After the abdication of Nicholas II from the throne, Vlasovskaya, like all the villages of the Cossack Don, seethed with gatherings and rallies of returning front-line Cossacks. Everyone asked one question: since the tsar is no longer there, thus, what kind of power will replace him? At this troubled time, the Bolshevik Kirsan returned to his native village. This is how the villagers called those Cossacks who stood for the ideas of Lenin and the revolution. The front-line soldiers elected him the red commander of the village of Vlasovskaya. Kirsan's closest assistants were the Chebotarev brothers, who were the first to join the Red Partisan detachment.
The Salsk steppe is the birthplace of the legendary First Cavalry Army.
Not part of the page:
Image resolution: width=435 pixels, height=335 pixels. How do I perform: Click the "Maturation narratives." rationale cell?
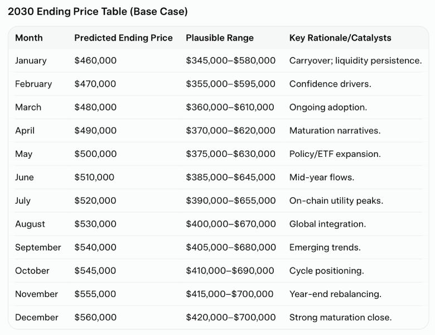click(335, 131)
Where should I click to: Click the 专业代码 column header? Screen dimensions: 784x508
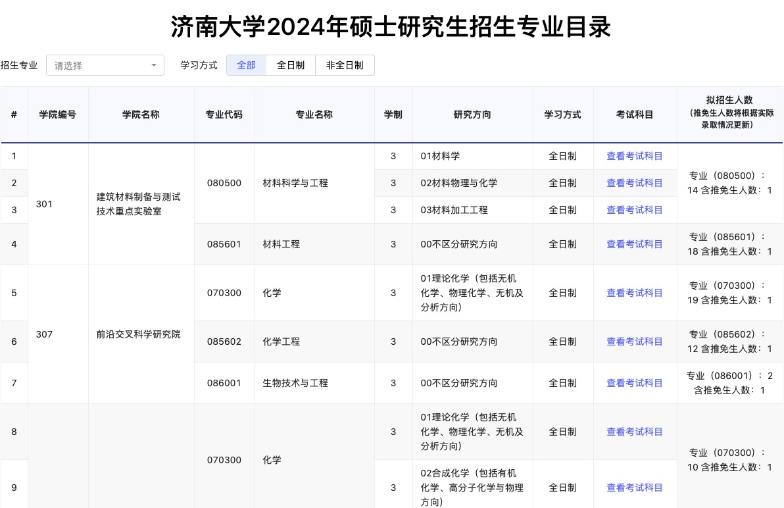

It was here that the Red Partisan cavalry detachments of Boris Dumenko, Semyon Budyonny, Oka Gorodovikov, Kirsan Ilyumzhinov, Vasily Khomutnikov, as well as first Don Soviet Rifle Division of Grigory Shevkoplyasov were formed.
Kombrig (Brigade commander) of first Cavalry Army Kirsan Ilyumzhinov died in 1919.
In the 60s of the last century, the folk poet of Kalmykia Aksen Susseev wrote the poem "Towards a New Life" about the short but bright life of Kirsan Ilyumzhinov. God forbid, to again face the division of people into "white" and "red", into "enemies" and "friends of the people"; we have already passed this path of blood and suffering.